┌─ Listed entries

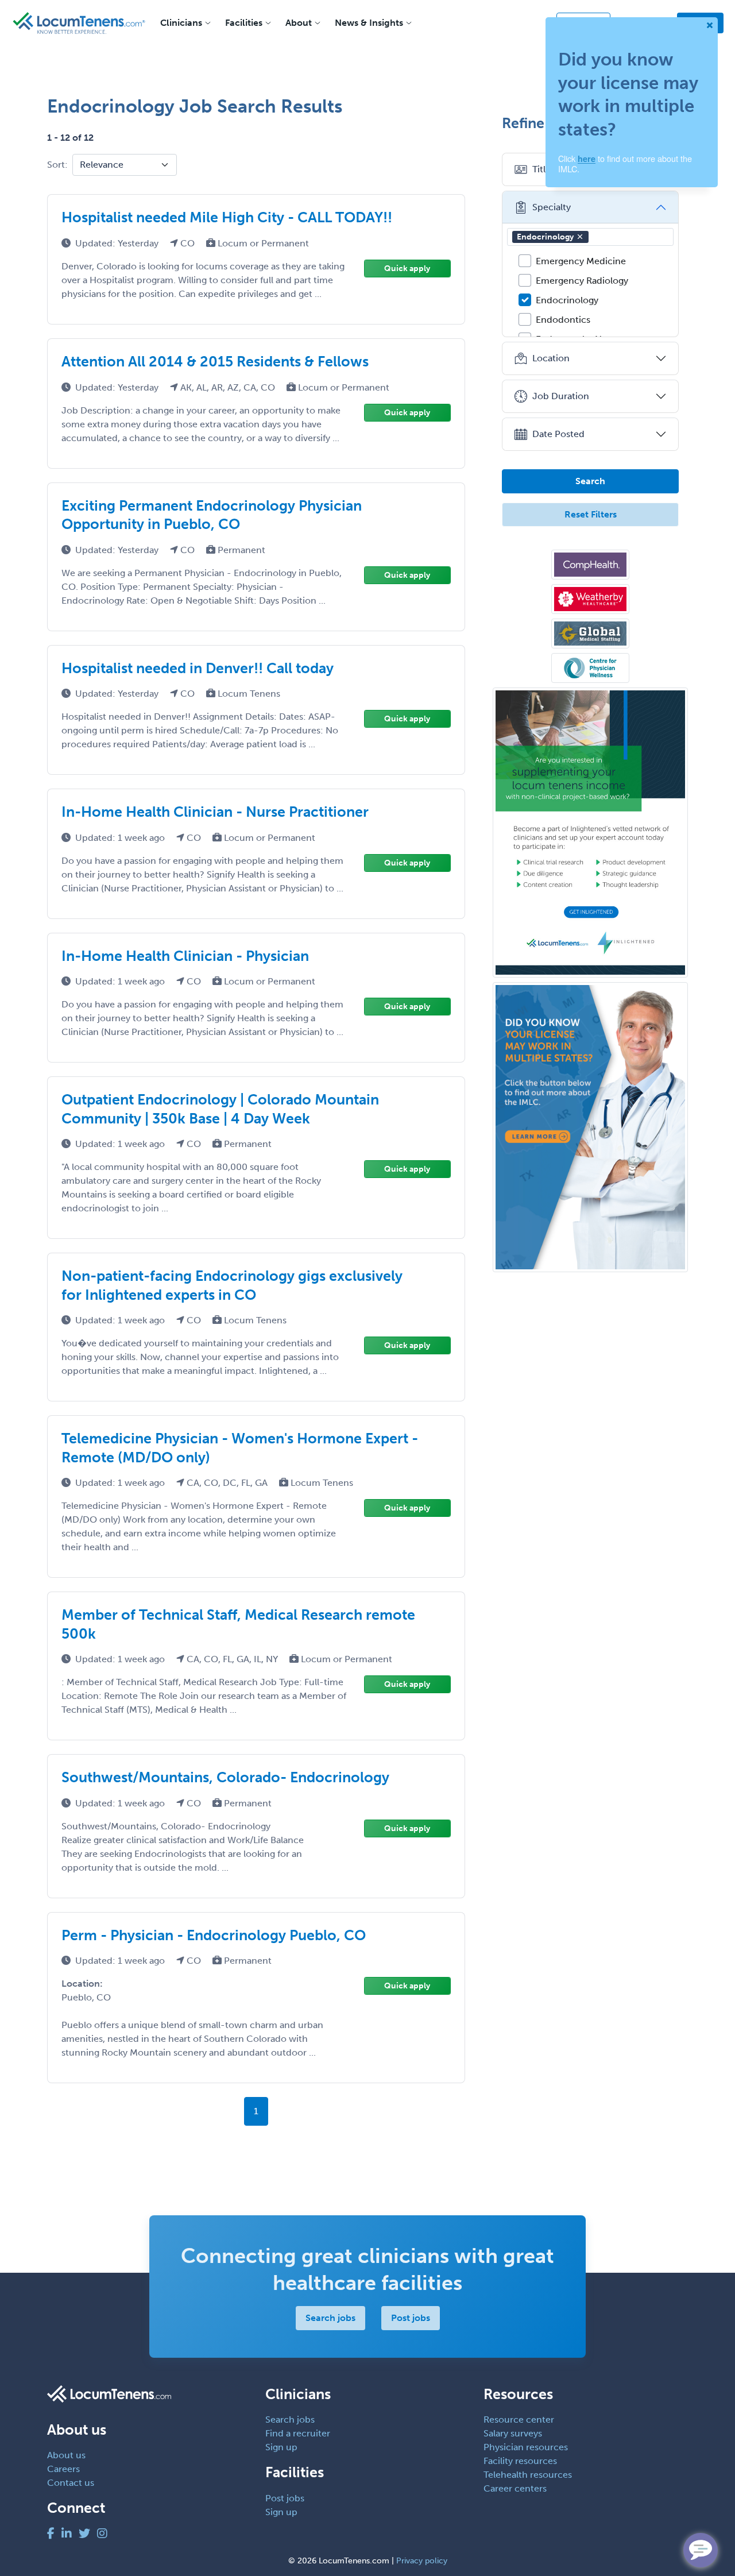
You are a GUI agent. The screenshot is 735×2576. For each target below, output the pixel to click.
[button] (580, 237)
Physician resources (525, 2447)
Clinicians (181, 22)
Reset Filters (590, 514)
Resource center (518, 2419)
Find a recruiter (297, 2433)
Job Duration (560, 396)
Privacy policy (421, 2561)
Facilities (243, 22)
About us (66, 2455)
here (586, 158)
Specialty (551, 207)
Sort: (57, 164)
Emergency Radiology (582, 280)
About (298, 22)
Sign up (281, 2447)
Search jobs (330, 2317)
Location (551, 358)
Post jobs (410, 2317)
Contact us (70, 2482)
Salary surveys (512, 2433)
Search (590, 481)
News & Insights (369, 22)
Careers (63, 2468)
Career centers (515, 2488)
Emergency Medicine (581, 261)
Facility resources (520, 2460)
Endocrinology (545, 237)
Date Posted (558, 433)
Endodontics (563, 319)
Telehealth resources (527, 2474)
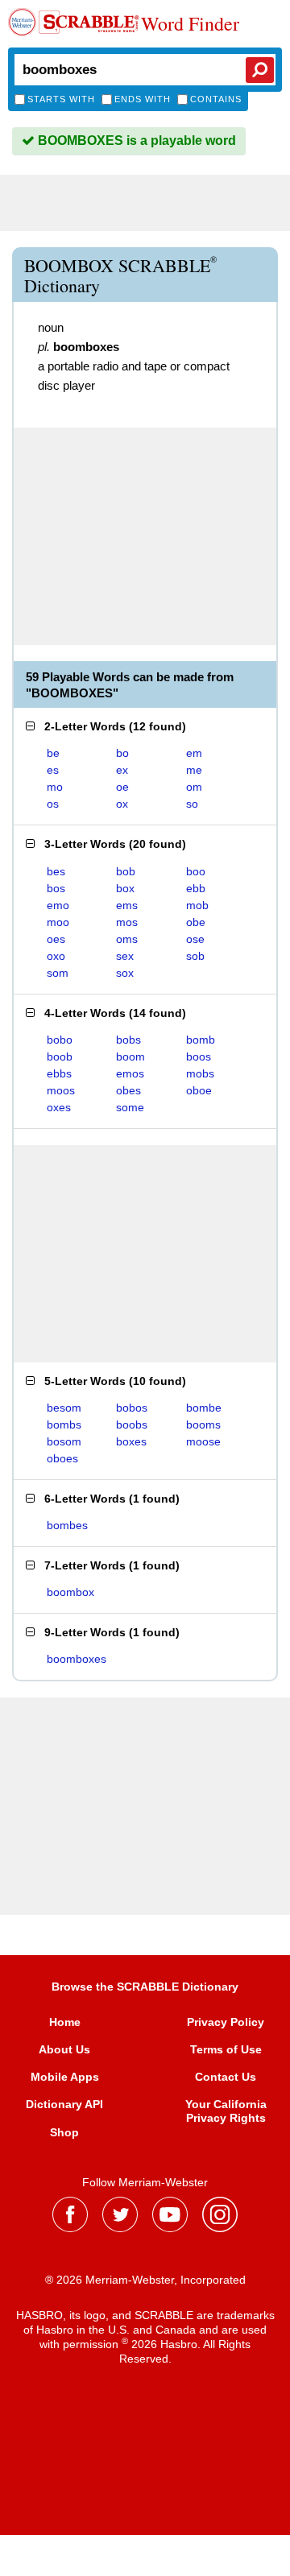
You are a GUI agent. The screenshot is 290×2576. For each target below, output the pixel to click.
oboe (199, 1090)
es (53, 769)
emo (58, 905)
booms (203, 1424)
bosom (64, 1441)
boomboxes (76, 1658)
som (57, 972)
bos (56, 888)
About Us (64, 2049)
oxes (59, 1107)
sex (125, 955)
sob (195, 955)
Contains (216, 99)
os (53, 803)
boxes (131, 1441)
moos (61, 1090)
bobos (131, 1407)
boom (130, 1056)
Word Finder (190, 24)
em (194, 752)
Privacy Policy (225, 2022)
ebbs (59, 1073)
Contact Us (225, 2076)
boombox (70, 1592)
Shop (64, 2132)
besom (64, 1407)
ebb (195, 888)
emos (130, 1073)
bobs (128, 1039)
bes (56, 871)
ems (127, 905)
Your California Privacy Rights (226, 2110)
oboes (62, 1458)
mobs (200, 1073)
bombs (64, 1424)
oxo (56, 955)
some (130, 1107)
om (194, 786)
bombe (204, 1407)
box (125, 888)
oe (122, 786)
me (194, 769)
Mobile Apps (65, 2076)
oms (127, 938)
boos (198, 1056)
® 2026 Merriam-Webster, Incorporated (145, 2279)
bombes (67, 1525)
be (53, 752)
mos (127, 922)
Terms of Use (226, 2049)
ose (195, 938)
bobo (59, 1039)
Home (65, 2022)
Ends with (142, 99)
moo (58, 922)
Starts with (61, 99)
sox (125, 972)
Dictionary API (64, 2104)
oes (56, 938)
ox (122, 803)
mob (197, 905)
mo (55, 786)
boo (195, 871)
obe (195, 922)
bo (122, 752)
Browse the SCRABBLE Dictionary (145, 1986)
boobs (131, 1424)
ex (122, 769)
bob (125, 871)
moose (203, 1441)
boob (59, 1056)
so (192, 803)
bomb (200, 1039)
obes (128, 1090)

└─

### How to complete this task
After removing the pictures, set down every record above exactly as it stands.

### Result below
You are a GUI agent. The screenshot is 735×2576. For each target below, output the pixel to click.
[button] (580, 237)
Physician resources (525, 2447)
Clinicians (181, 22)
Reset Filters (590, 514)
Resource center (518, 2419)
Find a recruiter (297, 2433)
Job Duration (560, 396)
Privacy policy (421, 2561)
Facilities (243, 22)
About us (66, 2455)
here (586, 158)
Specialty (551, 207)
Sort: (57, 164)
Emergency Radiology (582, 280)
About (298, 22)
Sign up (281, 2447)
Search jobs (330, 2317)
Location (551, 358)
Post jobs (410, 2317)
Contact us (70, 2482)
Salary surveys (512, 2433)
Search (590, 481)
News & Insights (369, 22)
Careers (63, 2468)
Career centers (515, 2488)
Emergency Medicine (581, 261)
Facility resources (520, 2460)
Endocrinology (545, 237)
Date Posted (558, 433)
Endodontics (563, 319)
Telehealth resources (527, 2474)
You are a GUI agent. The screenshot is 290×2576. For each target below, output the pixel to click.
oboe (199, 1090)
es (53, 769)
emo (58, 905)
booms (203, 1424)
bosom (64, 1441)
boomboxes (76, 1658)
som (57, 972)
bos (56, 888)
About Us (64, 2049)
oxes (59, 1107)
sex (125, 955)
sob (195, 955)
Contains (216, 99)
os (53, 803)
boxes (131, 1441)
moos (61, 1090)
bobos (131, 1407)
boom (130, 1056)
Word Finder (190, 24)
em (194, 752)
Privacy Policy (225, 2022)
ebbs (59, 1073)
Contact Us (225, 2076)
boombox (70, 1592)
Shop (64, 2132)
besom (64, 1407)
ebb (195, 888)
emos (130, 1073)
bobs (128, 1039)
bes (56, 871)
ems (127, 905)
Your California Privacy Rights (226, 2110)
oboes (62, 1458)
mobs (200, 1073)
bombs (64, 1424)
oxo (56, 955)
some (130, 1107)
om (194, 786)
bombe (204, 1407)
box (125, 888)
oe (122, 786)
me (194, 769)
Mobile Apps (65, 2076)
oms (127, 938)
boos (198, 1056)
® 2026 Merriam-Webster, Incorporated (145, 2279)
bombes (67, 1525)
be (53, 752)
mos (127, 922)
Terms of Use (226, 2049)
ose (195, 938)
bobo (59, 1039)
Home (65, 2022)
Ends with (142, 99)
moo (58, 922)
Starts with (61, 99)
sox (125, 972)
Dictionary API (64, 2104)
oes (56, 938)
ox (122, 803)
mob (197, 905)
mo (55, 786)
boo (195, 871)
obe (195, 922)
bo (122, 752)
Browse the SCRABBLE Dictionary (145, 1986)
boobs (131, 1424)
ex (122, 769)
bob (125, 871)
moose (203, 1441)
boob (59, 1056)
so (192, 803)
bomb (200, 1039)
obes (128, 1090)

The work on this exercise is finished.